Saved data entries:
=== Begin Enclosure ===

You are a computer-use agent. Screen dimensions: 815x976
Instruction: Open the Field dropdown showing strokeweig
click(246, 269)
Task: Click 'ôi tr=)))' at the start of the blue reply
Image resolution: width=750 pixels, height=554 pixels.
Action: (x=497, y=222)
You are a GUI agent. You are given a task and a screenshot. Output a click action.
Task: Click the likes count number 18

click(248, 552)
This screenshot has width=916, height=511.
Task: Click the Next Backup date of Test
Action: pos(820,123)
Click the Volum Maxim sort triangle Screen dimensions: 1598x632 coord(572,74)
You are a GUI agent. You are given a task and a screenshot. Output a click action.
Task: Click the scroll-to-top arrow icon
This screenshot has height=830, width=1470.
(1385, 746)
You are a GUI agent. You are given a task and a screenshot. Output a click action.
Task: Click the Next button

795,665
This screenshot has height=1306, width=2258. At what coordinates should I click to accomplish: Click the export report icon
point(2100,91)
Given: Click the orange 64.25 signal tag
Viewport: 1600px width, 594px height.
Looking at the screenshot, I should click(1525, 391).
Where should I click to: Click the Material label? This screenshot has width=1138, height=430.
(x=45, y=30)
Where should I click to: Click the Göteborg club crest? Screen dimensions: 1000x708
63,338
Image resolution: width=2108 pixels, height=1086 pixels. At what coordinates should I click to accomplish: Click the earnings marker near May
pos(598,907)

=== End Enclosure ===

* Exercise goal
Restate every entry word for word.

* Solution
You are a computer-use agent. Screen dimensions: 815x976
Instruction: Open the Field dropdown showing strokeweig
click(246, 269)
Task: Click 'ôi tr=)))' at the start of the blue reply
Image resolution: width=750 pixels, height=554 pixels.
Action: (x=497, y=222)
You are a GUI agent. You are given a task and a screenshot. Output a click action.
Task: Click the likes count number 18

click(248, 552)
This screenshot has width=916, height=511.
Task: Click the Next Backup date of Test
Action: pos(820,123)
Click the Volum Maxim sort triangle Screen dimensions: 1598x632 coord(572,74)
You are a GUI agent. You are given a task and a screenshot. Output a click action.
Task: Click the scroll-to-top arrow icon
This screenshot has height=830, width=1470.
(1385, 746)
You are a GUI agent. You are given a task and a screenshot. Output a click action.
Task: Click the Next button

795,665
This screenshot has height=1306, width=2258. At what coordinates should I click to accomplish: Click the export report icon
point(2100,91)
Given: Click the orange 64.25 signal tag
Viewport: 1600px width, 594px height.
Looking at the screenshot, I should click(1525, 391).
Where should I click to: Click the Material label? This screenshot has width=1138, height=430.
(x=45, y=30)
Where should I click to: Click the Göteborg club crest? Screen dimensions: 1000x708
63,338
Image resolution: width=2108 pixels, height=1086 pixels. At what coordinates should I click to accomplish: Click the earnings marker near May
pos(598,907)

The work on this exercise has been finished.